Je me prends quelquefois à rêver que notre présence, la meute, un cinquième humaine et quatre cinquième chien, a un rôle à jouer dans ce monde. Un rôle préventif peut-être. Nous sommes des prédateurs, identifiés comme tels, il n'y a aucun doute. Même le loup nous fuit, se souvenant viscéralement ce que l'homme et le chien lui ont fait subir dans l'histoire. Notre présence effraie. Mais nous sommes des prédateurs inoffensifs. Nous en avons l'aspect mais incapable du passage à l'acte. Courser oui, tant bien que mal, attraper non car pas assez sauvages. C'est donc un entraînement pour les lièvres, marmottes, cerfs, Bouquetins, Chamois et Chevreuils que nous croisons.

Un rôle de bâtisseur de route, peut-être, lorsqu'il neige. Lorsque la neige ajoute son épaisseur de légèreté sur le sol, les animaux souffrent de leur mouvement. Tout devient plus difficile pour eux, se déplacer, se nourrir et mener leur vie sociale. En arpentant ces montagnes nous construisons, tous les cinq, des chemins solides.

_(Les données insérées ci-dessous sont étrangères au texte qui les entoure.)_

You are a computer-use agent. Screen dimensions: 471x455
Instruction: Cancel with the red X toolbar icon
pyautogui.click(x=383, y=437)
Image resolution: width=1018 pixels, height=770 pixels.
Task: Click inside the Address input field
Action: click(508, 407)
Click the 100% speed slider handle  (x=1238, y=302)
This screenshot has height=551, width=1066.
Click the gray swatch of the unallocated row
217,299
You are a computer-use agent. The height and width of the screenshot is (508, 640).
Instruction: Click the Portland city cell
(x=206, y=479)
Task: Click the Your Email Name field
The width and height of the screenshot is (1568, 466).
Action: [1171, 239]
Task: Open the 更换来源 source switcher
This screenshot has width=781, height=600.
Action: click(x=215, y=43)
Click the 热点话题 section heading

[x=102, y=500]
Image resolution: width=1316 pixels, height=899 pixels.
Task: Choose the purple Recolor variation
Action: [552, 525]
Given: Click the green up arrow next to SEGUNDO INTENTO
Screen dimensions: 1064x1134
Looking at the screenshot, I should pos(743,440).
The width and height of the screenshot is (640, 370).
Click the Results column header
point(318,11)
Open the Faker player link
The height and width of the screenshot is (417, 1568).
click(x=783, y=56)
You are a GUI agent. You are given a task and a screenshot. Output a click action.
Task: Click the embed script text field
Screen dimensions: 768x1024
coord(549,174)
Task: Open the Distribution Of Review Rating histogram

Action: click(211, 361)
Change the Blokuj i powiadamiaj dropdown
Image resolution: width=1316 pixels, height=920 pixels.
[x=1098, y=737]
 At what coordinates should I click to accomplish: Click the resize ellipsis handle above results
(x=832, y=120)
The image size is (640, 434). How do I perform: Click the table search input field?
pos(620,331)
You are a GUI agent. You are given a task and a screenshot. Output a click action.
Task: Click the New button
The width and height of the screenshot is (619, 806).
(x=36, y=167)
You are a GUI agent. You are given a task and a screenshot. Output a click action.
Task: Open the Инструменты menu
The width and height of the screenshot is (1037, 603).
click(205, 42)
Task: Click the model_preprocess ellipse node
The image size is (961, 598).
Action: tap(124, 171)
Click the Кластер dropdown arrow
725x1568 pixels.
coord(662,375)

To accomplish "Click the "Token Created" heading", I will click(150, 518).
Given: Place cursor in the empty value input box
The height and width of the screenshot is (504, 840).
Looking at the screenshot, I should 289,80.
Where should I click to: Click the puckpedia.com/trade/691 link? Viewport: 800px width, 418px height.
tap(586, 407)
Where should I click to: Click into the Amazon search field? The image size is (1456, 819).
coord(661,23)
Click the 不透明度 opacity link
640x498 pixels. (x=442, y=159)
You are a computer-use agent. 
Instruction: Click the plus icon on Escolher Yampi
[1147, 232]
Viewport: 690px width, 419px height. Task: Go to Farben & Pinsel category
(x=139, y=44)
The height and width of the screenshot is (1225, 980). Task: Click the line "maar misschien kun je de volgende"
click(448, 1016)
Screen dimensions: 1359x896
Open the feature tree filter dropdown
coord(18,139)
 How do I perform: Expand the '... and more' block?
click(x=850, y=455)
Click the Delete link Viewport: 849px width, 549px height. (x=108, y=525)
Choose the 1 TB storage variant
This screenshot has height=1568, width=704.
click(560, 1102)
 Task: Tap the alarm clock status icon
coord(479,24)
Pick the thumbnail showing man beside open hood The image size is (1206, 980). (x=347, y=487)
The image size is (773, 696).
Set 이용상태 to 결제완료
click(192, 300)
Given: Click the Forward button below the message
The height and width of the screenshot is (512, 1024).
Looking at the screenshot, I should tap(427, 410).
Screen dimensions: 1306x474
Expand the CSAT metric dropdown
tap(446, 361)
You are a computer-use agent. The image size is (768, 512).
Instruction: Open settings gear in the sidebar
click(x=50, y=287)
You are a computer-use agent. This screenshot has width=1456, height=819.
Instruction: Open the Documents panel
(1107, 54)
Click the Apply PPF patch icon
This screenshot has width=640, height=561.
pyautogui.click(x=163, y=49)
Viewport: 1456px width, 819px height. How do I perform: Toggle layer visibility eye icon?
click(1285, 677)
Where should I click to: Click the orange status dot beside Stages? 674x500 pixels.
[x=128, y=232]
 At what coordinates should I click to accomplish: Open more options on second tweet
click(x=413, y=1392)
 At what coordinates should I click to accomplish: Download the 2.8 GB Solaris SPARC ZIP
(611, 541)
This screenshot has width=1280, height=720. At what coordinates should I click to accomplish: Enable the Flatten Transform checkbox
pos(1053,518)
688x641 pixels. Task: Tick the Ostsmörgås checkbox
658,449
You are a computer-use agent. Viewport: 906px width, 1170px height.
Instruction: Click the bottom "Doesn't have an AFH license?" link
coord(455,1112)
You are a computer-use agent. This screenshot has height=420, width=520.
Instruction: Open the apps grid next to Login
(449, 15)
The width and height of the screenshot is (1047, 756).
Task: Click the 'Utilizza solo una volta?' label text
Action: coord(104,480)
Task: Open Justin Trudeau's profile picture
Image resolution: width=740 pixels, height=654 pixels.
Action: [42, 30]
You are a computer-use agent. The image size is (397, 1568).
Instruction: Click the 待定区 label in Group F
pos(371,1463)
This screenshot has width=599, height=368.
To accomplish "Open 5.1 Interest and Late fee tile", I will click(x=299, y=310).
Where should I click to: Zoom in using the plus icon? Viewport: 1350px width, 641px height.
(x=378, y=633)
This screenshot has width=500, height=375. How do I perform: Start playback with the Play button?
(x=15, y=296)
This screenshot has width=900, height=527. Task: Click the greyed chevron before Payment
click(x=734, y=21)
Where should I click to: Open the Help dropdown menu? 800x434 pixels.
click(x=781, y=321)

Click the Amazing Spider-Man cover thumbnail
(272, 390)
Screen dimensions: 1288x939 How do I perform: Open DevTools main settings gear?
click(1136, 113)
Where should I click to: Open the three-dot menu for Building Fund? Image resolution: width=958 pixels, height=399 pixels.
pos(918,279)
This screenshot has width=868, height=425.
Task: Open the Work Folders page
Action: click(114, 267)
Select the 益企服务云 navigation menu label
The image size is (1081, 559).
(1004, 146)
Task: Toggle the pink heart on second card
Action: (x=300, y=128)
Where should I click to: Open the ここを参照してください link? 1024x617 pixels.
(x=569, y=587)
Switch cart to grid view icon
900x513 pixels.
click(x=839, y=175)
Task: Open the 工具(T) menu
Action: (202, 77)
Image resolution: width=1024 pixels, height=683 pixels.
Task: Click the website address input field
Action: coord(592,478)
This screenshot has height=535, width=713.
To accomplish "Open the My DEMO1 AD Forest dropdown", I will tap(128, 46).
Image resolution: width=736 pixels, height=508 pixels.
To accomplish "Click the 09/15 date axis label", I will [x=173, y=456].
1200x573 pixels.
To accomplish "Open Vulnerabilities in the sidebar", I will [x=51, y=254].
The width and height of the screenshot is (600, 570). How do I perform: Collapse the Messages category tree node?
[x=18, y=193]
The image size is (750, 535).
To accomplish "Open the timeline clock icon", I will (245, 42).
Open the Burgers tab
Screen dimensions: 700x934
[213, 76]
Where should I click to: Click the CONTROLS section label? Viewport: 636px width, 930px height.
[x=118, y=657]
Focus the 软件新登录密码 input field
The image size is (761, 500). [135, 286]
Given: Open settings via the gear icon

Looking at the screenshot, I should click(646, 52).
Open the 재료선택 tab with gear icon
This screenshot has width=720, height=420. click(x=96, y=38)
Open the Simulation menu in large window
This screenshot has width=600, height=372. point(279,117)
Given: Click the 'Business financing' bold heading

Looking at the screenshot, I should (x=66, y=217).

Chacun marchant dans les pas de l'autre, nous stabilisons le sol et sillonnons ce monde de sentiers empruntables par la faune.

Pour mes amis chiens, bien plus encore que pour moi, ce monde est enivrant de richesses vivantes et je les remercie chaque jour de m'y guider malgré mon handicap d'humain.

De me guider dans ce pays que les hommes nomment le pays de Beuil.